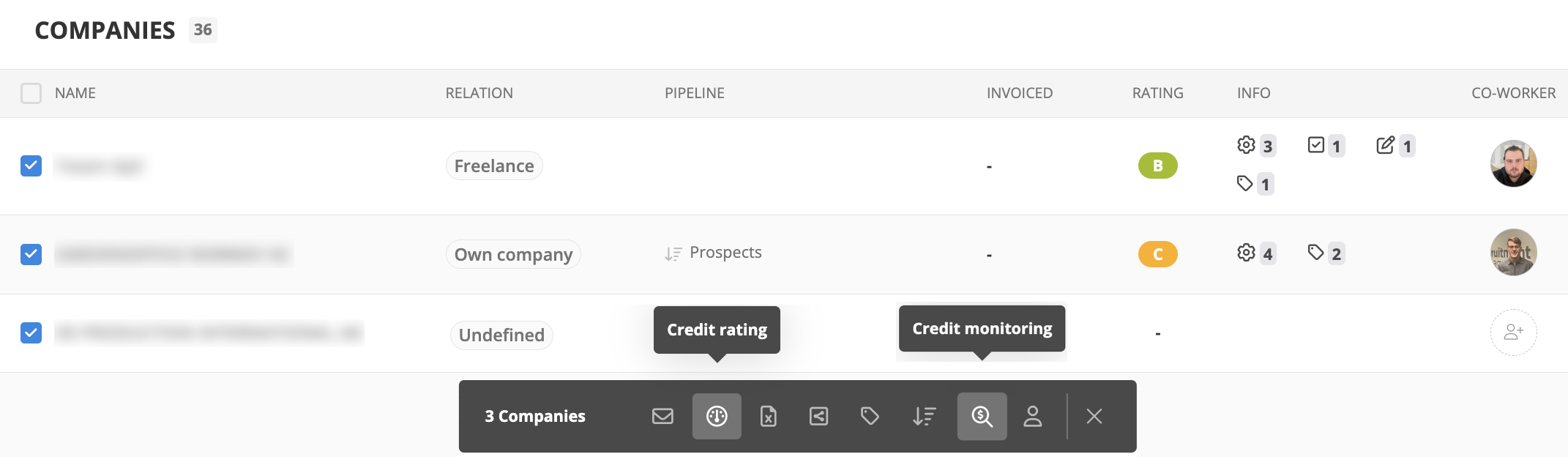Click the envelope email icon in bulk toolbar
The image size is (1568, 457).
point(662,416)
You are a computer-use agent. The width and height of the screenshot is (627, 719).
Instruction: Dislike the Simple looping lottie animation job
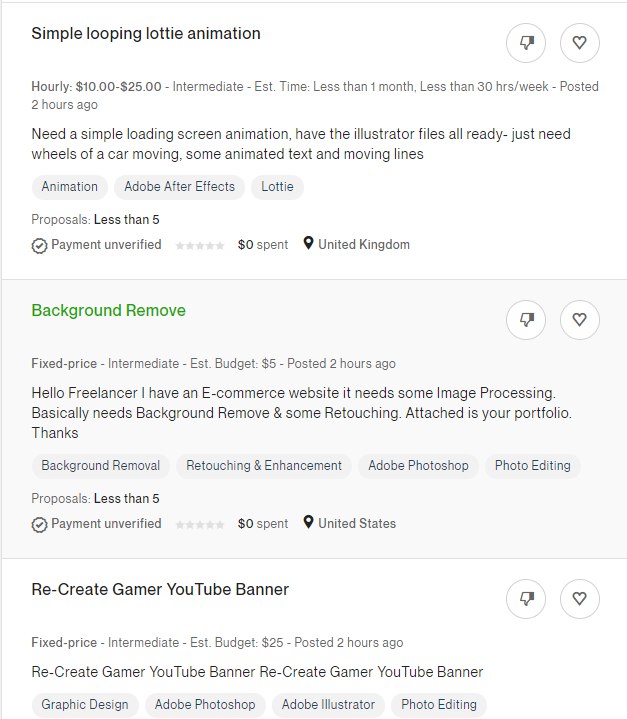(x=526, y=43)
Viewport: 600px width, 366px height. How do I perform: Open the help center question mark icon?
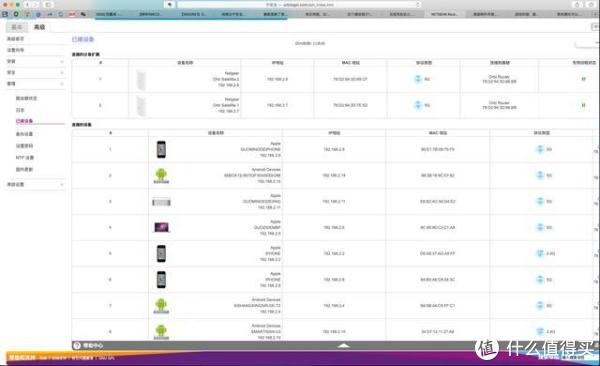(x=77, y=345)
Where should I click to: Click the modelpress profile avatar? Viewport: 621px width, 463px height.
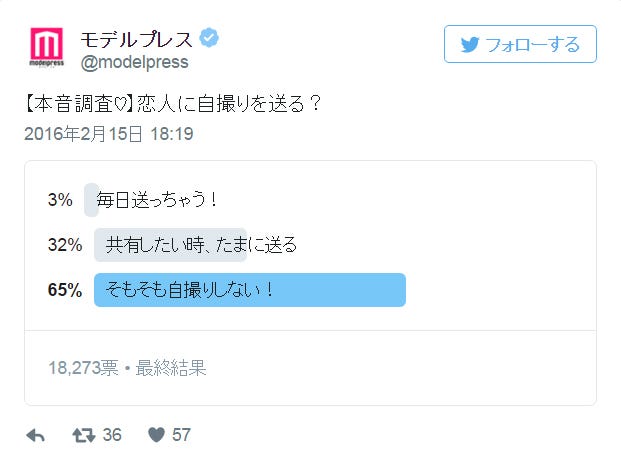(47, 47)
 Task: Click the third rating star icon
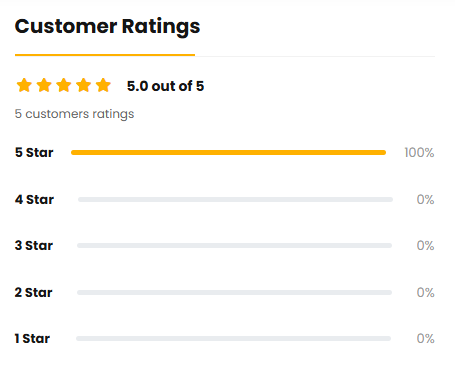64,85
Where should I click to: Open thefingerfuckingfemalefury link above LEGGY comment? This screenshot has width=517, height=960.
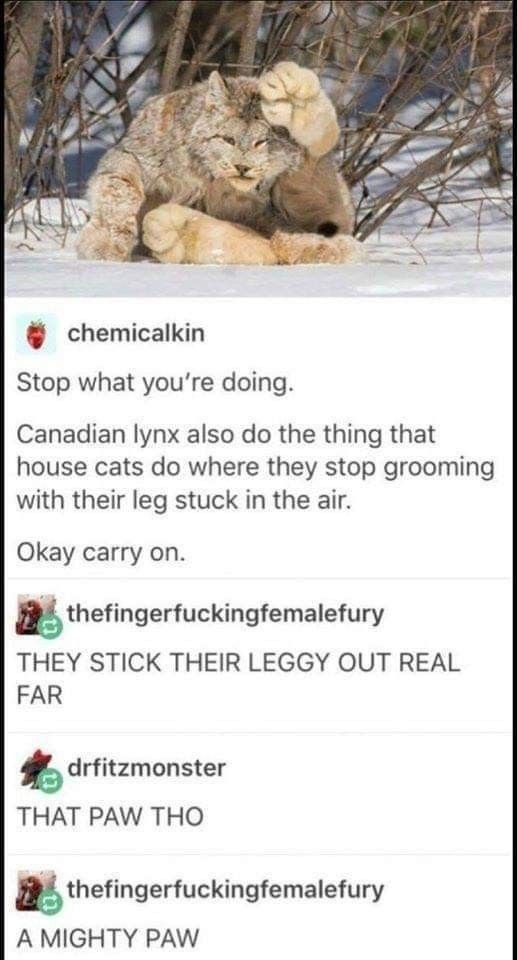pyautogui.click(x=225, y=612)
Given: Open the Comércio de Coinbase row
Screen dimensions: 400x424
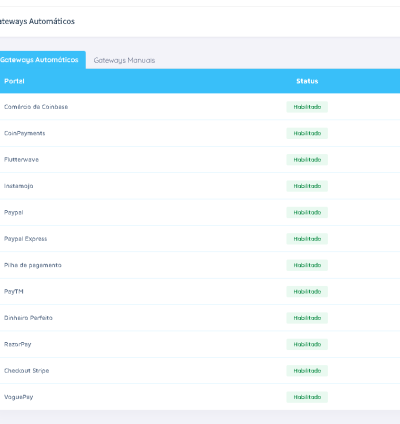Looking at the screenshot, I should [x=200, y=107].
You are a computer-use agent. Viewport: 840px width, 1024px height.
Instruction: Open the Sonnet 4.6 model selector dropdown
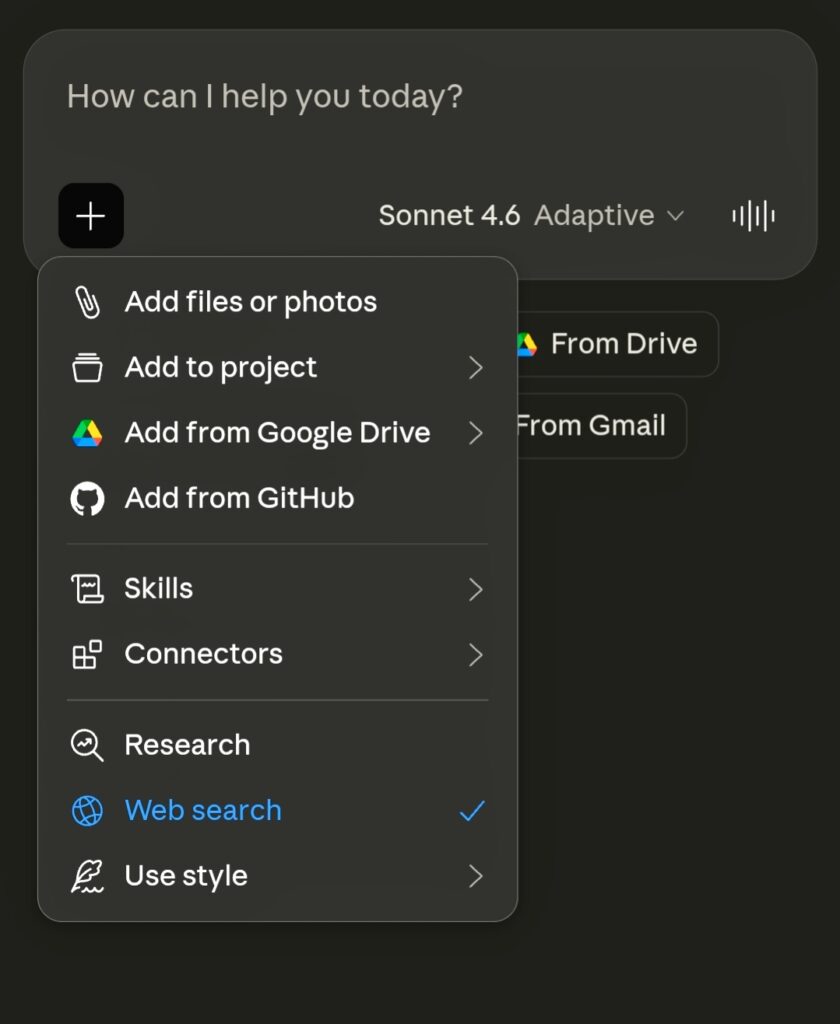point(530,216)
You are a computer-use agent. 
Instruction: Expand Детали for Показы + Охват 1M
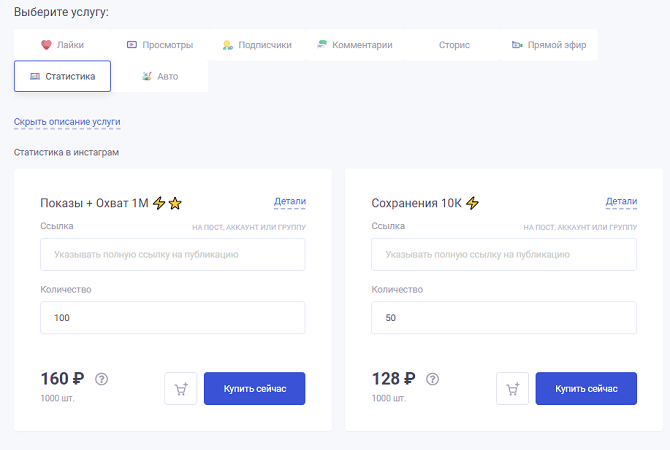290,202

» Prompt
Once the line containing "Given: Open the Comércio de Coinbase row" is found, transcribe it and every line after it to the end of the records, exactly and with no pictures.

» Problem solution
Given: Open the Comércio de Coinbase row
Screen dimensions: 400x424
Looking at the screenshot, I should [x=200, y=107].
You are a computer-use agent. Viewport: 840px width, 1024px height.
Instruction: Open the Sonnet 4.6 model selector dropdown
point(530,216)
You are a computer-use agent. 
Instruction: Expand Детали for Показы + Охват 1M
290,202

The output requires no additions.